**Your instructions:** Reproduce the records word for word, from their start through the line containing "click(x=466, y=348)", with both ends included. Leave the pictures out.

↓↓↓

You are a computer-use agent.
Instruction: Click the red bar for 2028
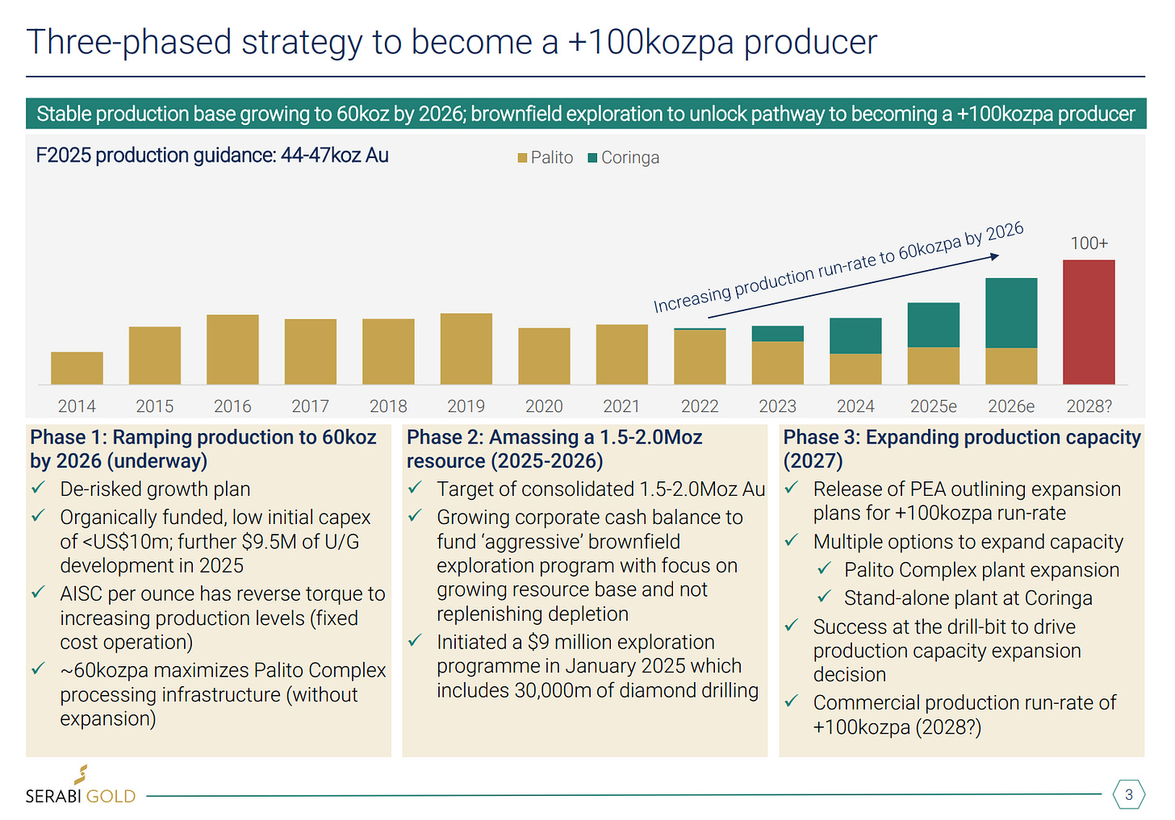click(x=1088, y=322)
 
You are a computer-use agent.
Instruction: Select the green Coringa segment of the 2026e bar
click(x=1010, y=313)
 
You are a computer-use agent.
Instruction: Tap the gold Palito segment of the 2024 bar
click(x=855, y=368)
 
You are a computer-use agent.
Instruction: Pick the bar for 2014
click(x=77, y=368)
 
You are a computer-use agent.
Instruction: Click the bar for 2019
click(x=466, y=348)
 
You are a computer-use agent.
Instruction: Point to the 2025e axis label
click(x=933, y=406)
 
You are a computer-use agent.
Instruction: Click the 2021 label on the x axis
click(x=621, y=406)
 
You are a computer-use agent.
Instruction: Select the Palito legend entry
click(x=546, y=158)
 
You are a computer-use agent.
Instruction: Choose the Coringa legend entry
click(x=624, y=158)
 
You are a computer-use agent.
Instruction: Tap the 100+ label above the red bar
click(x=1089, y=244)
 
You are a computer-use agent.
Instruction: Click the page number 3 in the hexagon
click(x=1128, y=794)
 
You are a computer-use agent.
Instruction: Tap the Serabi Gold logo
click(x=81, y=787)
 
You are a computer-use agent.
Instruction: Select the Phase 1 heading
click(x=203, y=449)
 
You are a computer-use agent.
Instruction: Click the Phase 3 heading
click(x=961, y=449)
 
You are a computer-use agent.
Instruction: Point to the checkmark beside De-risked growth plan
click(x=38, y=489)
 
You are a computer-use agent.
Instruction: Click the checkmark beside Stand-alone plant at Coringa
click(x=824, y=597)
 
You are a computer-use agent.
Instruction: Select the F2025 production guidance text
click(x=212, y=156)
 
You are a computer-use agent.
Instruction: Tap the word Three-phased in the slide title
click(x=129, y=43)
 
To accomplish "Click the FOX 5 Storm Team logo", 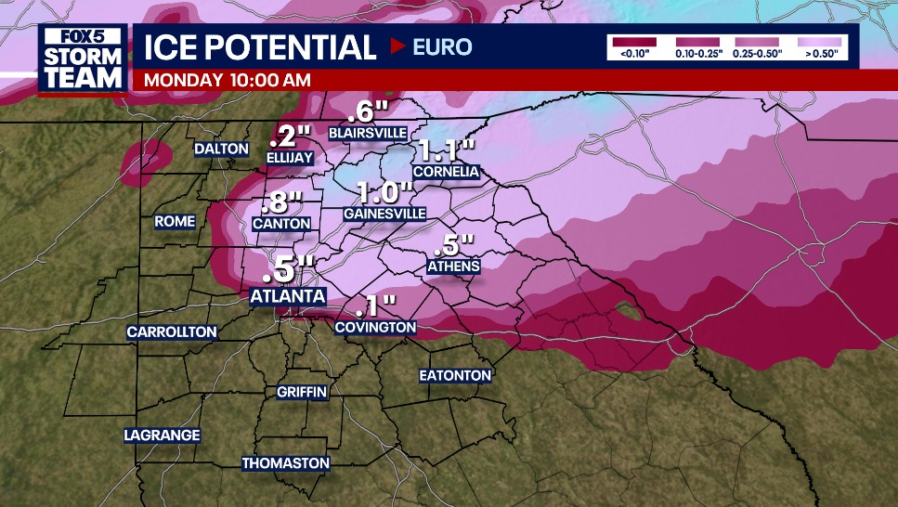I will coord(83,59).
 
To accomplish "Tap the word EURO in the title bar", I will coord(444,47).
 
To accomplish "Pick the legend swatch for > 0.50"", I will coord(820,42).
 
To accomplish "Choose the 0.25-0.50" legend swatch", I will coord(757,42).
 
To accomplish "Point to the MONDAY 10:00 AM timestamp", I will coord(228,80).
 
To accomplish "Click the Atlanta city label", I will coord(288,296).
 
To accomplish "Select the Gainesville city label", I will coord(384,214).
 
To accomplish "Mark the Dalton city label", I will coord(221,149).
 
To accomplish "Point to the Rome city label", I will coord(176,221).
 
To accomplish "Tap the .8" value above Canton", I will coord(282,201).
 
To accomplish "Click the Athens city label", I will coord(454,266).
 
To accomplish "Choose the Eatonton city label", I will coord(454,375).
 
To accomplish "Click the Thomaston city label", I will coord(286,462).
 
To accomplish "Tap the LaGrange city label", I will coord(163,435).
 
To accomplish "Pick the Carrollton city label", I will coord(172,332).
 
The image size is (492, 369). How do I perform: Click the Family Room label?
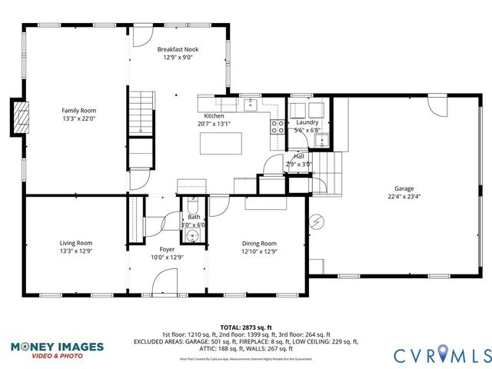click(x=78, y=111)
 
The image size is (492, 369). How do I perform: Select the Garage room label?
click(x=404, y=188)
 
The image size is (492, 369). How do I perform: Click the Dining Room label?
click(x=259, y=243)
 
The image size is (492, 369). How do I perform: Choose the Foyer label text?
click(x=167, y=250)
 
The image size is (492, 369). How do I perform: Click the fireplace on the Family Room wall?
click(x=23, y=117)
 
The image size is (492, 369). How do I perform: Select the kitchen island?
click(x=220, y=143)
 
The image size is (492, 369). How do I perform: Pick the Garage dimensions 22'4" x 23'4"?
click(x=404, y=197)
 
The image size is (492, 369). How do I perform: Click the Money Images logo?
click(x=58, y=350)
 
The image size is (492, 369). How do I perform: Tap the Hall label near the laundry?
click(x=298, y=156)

↑↑↑

**Response to the task:**
You are a computer-use agent.
Instruction: Click the red bar for 2028
click(x=1088, y=322)
 
You are a computer-use agent.
Instruction: Select the green Coringa segment of the 2026e bar
click(x=1010, y=313)
 
You are a computer-use agent.
Instruction: Tap the gold Palito segment of the 2024 bar
click(x=855, y=368)
 
You are a computer-use agent.
Instruction: Pick the bar for 2014
click(x=77, y=368)
 
You are a computer-use agent.
Instruction: Click the bar for 2019
click(x=466, y=348)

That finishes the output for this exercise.